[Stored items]

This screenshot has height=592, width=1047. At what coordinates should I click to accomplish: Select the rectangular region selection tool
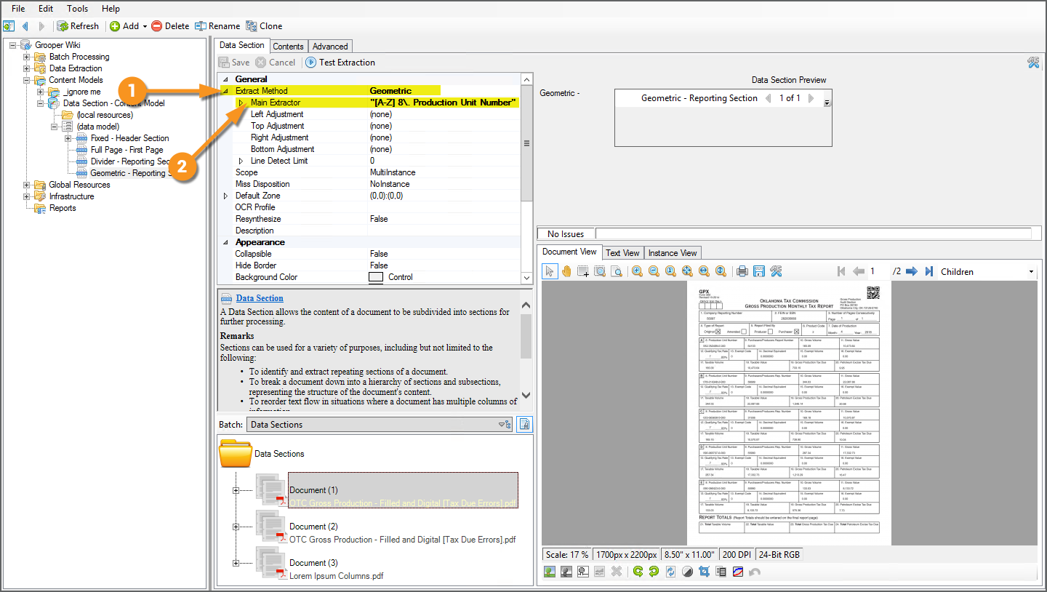[x=583, y=271]
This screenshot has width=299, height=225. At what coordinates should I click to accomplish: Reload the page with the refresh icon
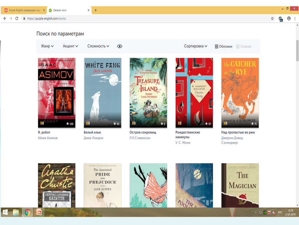[x=17, y=18]
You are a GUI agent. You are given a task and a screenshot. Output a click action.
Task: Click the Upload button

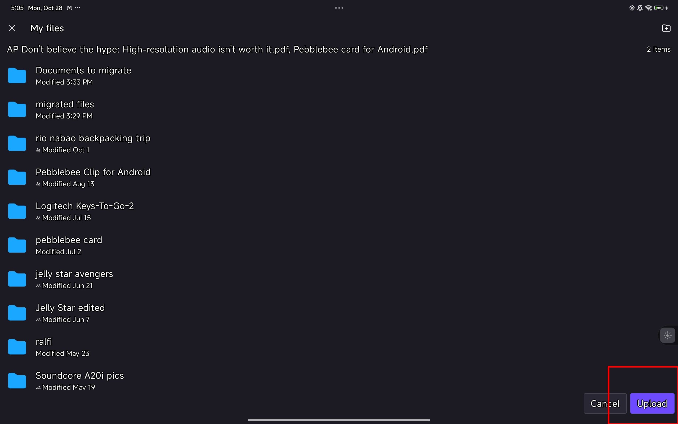click(652, 403)
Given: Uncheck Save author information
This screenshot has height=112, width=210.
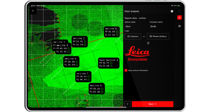Looking at the screenshot, I should 126,70.
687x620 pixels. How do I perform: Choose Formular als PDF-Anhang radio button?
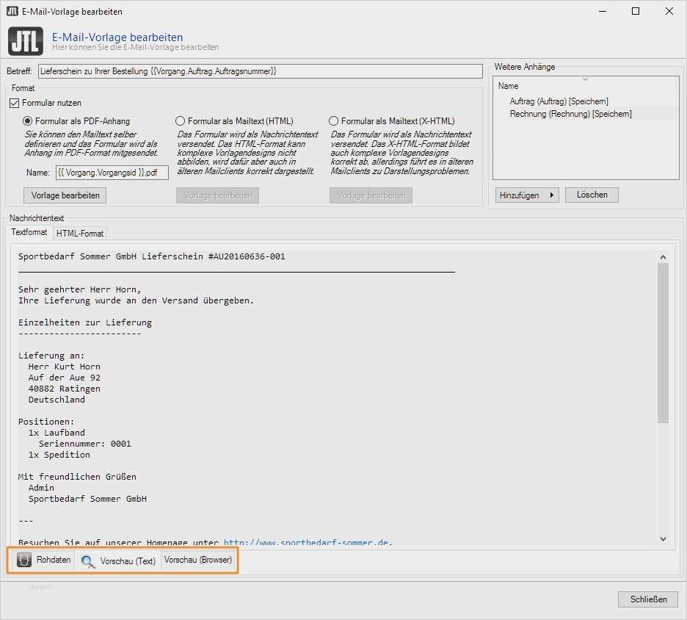[28, 121]
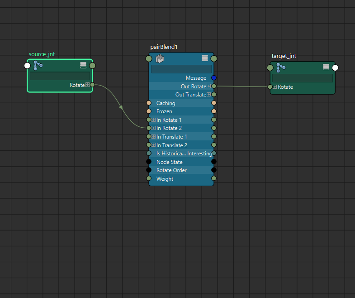The height and width of the screenshot is (298, 355).
Task: Click the Weight input port
Action: tap(149, 179)
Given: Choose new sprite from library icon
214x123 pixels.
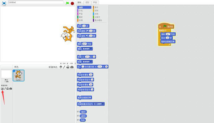Looking at the screenshot, I should tap(61, 67).
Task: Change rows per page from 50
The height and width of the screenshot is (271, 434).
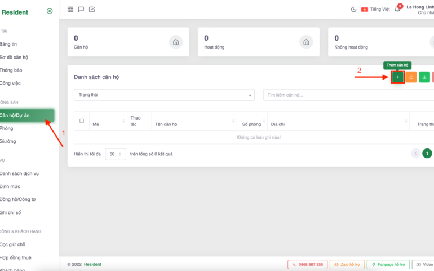Action: 116,154
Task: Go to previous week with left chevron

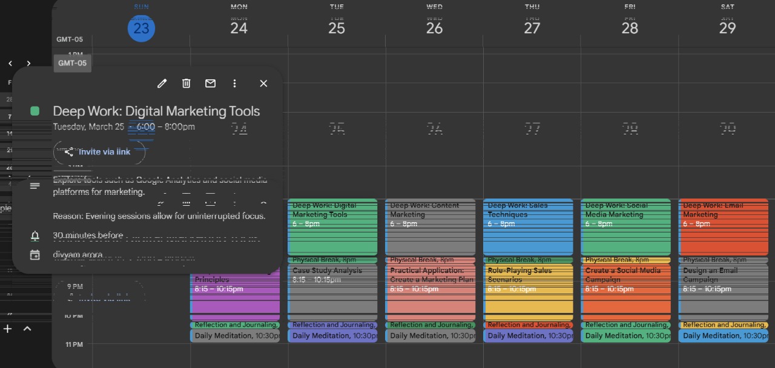Action: pos(10,63)
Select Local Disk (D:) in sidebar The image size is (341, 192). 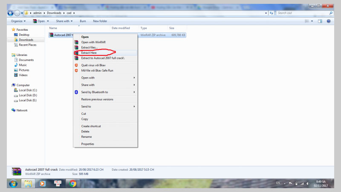click(x=28, y=95)
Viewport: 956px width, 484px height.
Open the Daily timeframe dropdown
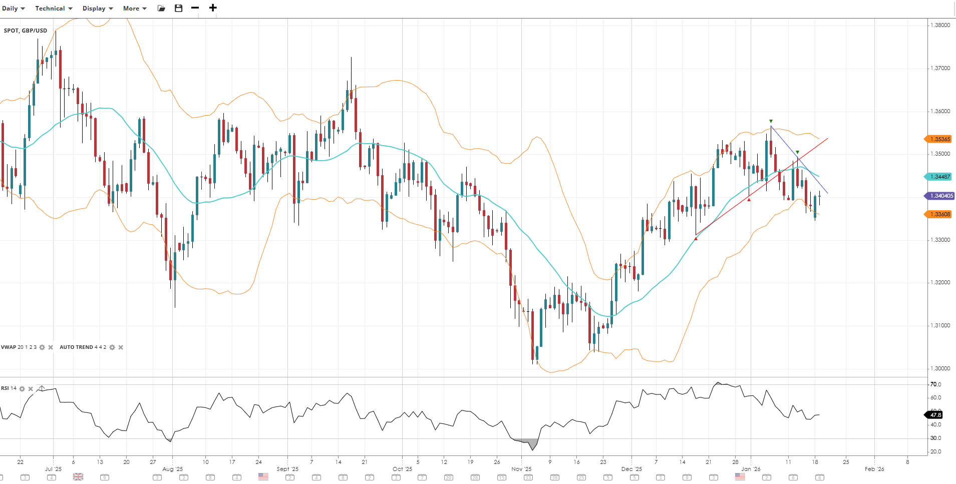(x=13, y=9)
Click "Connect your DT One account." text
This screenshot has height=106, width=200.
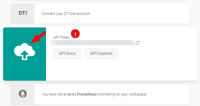(x=66, y=14)
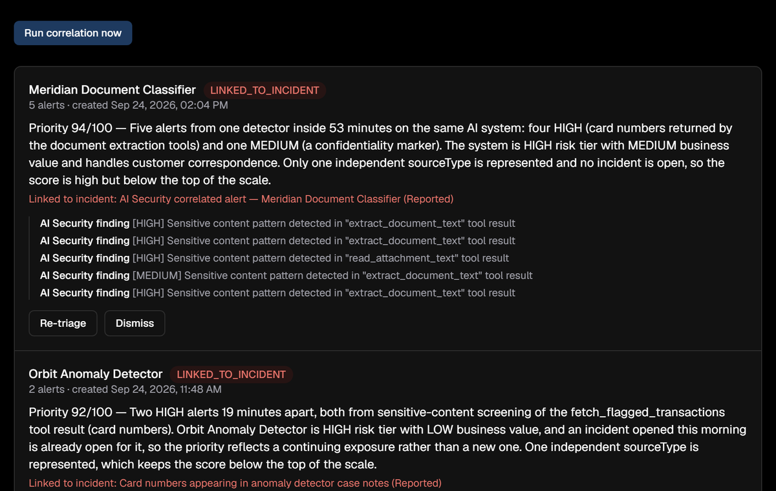Click Orbit's LINKED_TO_INCIDENT status badge
Image resolution: width=776 pixels, height=491 pixels.
tap(232, 375)
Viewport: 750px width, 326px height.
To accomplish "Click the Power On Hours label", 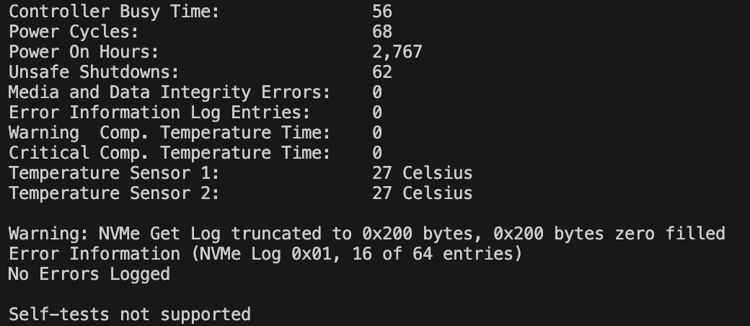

WORK INSTRUCTION: Search the records for the word "Viewport" and copy every line where it occurs.

ANSWER SPACE:
Viewport: 956px width, 484px height.
Viewport: 750px width, 326px height.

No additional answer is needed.